• PROBLEM STATEMENT
Whatever appears in the records should be given again exactly, down to the last mark.

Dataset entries
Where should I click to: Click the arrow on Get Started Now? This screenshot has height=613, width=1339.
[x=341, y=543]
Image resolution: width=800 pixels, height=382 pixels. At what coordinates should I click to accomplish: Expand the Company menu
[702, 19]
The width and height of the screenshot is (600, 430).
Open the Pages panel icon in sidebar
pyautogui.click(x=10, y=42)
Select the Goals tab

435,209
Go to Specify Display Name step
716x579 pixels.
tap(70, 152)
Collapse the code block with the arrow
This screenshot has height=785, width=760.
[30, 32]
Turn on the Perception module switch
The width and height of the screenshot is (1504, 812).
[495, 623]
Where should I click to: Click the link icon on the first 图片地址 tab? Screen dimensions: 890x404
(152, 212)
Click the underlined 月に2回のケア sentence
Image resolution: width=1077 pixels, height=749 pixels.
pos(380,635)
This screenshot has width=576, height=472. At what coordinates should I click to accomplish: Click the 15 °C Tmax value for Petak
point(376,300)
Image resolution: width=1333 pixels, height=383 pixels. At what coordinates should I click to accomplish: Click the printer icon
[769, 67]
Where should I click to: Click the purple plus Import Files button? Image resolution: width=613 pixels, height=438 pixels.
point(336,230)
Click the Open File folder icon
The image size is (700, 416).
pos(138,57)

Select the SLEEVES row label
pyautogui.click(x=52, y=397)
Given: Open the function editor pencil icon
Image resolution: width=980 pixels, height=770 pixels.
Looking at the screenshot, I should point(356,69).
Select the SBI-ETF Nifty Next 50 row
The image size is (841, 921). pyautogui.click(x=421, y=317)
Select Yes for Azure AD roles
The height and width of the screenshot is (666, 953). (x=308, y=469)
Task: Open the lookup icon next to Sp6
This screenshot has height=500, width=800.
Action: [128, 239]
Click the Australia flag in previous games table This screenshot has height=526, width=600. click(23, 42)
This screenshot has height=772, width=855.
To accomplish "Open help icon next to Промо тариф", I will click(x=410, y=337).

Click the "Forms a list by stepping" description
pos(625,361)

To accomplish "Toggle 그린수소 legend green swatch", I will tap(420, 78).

• ANSWER SECTION
Where should I click to: Click the arrow on Get Started Now? This screenshot has height=613, width=1339.
[x=341, y=543]
Image resolution: width=800 pixels, height=382 pixels. At what coordinates should I click to accomplish: Expand the Company menu
[702, 19]
The width and height of the screenshot is (600, 430).
Open the Pages panel icon in sidebar
pyautogui.click(x=10, y=42)
Select the Goals tab

435,209
Go to Specify Display Name step
716x579 pixels.
tap(70, 152)
Collapse the code block with the arrow
This screenshot has height=785, width=760.
[30, 32]
Turn on the Perception module switch
The width and height of the screenshot is (1504, 812).
[495, 623]
Where should I click to: Click the link icon on the first 图片地址 tab? Screen dimensions: 890x404
(152, 212)
Click the underlined 月に2回のケア sentence
Image resolution: width=1077 pixels, height=749 pixels.
pos(380,635)
This screenshot has width=576, height=472. At what coordinates should I click to accomplish: Click the 15 °C Tmax value for Petak
point(376,300)
Image resolution: width=1333 pixels, height=383 pixels. At what coordinates should I click to accomplish: Click the printer icon
[769, 67]
Where should I click to: Click the purple plus Import Files button? Image resolution: width=613 pixels, height=438 pixels.
point(336,230)
Click the Open File folder icon
The image size is (700, 416).
pos(138,57)

Select the SLEEVES row label
pyautogui.click(x=52, y=397)
Given: Open the function editor pencil icon
Image resolution: width=980 pixels, height=770 pixels.
Looking at the screenshot, I should point(356,69).
Select the SBI-ETF Nifty Next 50 row
The image size is (841, 921). pyautogui.click(x=421, y=317)
Select Yes for Azure AD roles
The height and width of the screenshot is (666, 953). (x=308, y=469)
Task: Open the lookup icon next to Sp6
This screenshot has height=500, width=800.
Action: [128, 239]
Click the Australia flag in previous games table This screenshot has height=526, width=600. click(23, 42)
This screenshot has height=772, width=855.
To accomplish "Open help icon next to Промо тариф", I will click(x=410, y=337).

Click the "Forms a list by stepping" description
pos(625,361)

To accomplish "Toggle 그린수소 legend green swatch", I will tap(420, 78).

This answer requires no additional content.